Source records

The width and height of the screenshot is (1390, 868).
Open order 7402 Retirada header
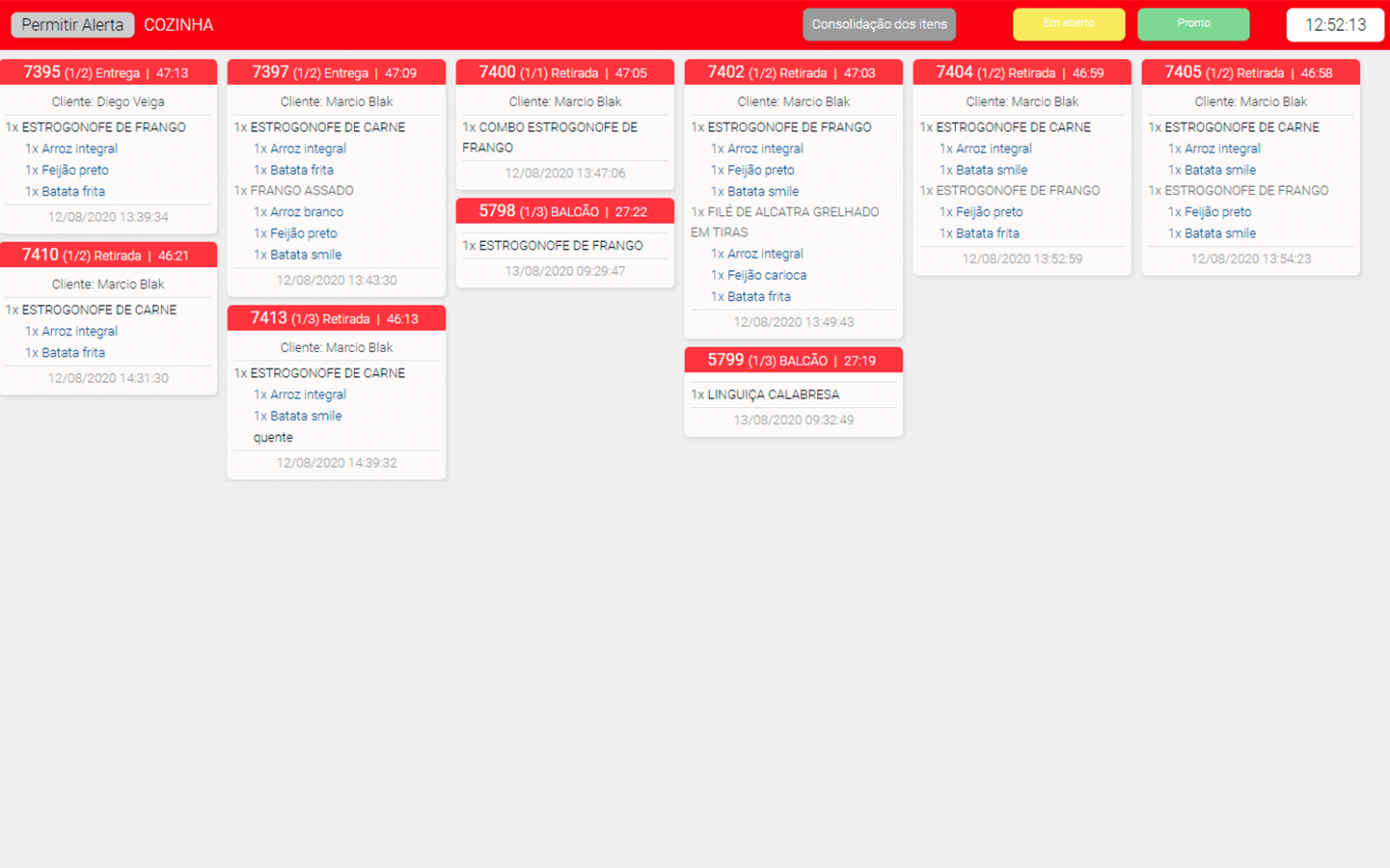click(793, 72)
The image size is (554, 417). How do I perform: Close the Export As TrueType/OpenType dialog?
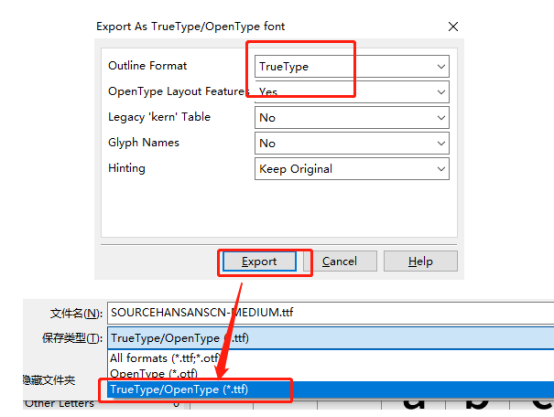(x=453, y=27)
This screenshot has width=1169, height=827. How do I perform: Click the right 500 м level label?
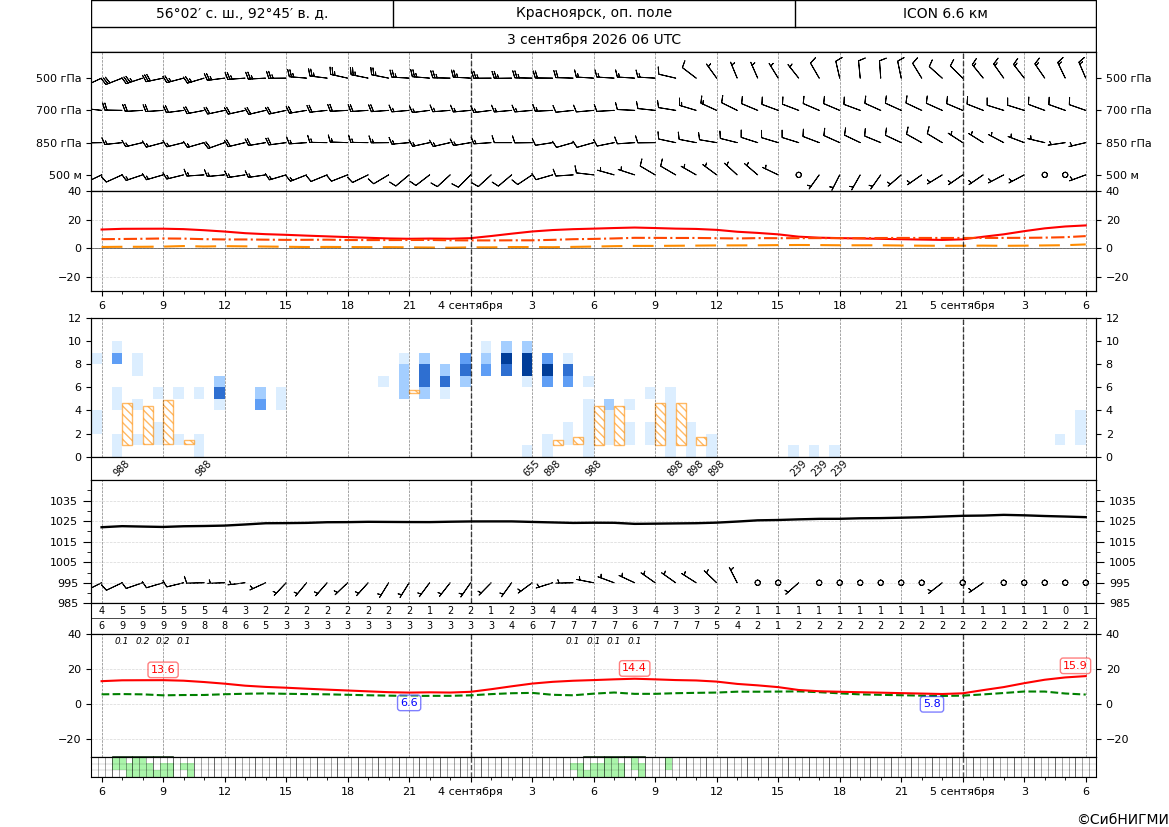[x=1122, y=175]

Assigned task
Repeat every record above exactly, but drop the pictures.

Written response
The width and height of the screenshot is (1390, 868).
Open order 7402 Retirada header
click(793, 72)
The image size is (554, 417). How do I perform: Close the Export As TrueType/OpenType dialog?
(x=453, y=27)
This screenshot has width=1169, height=827. How do I perform: Click the right 500 м level label?
[x=1122, y=175]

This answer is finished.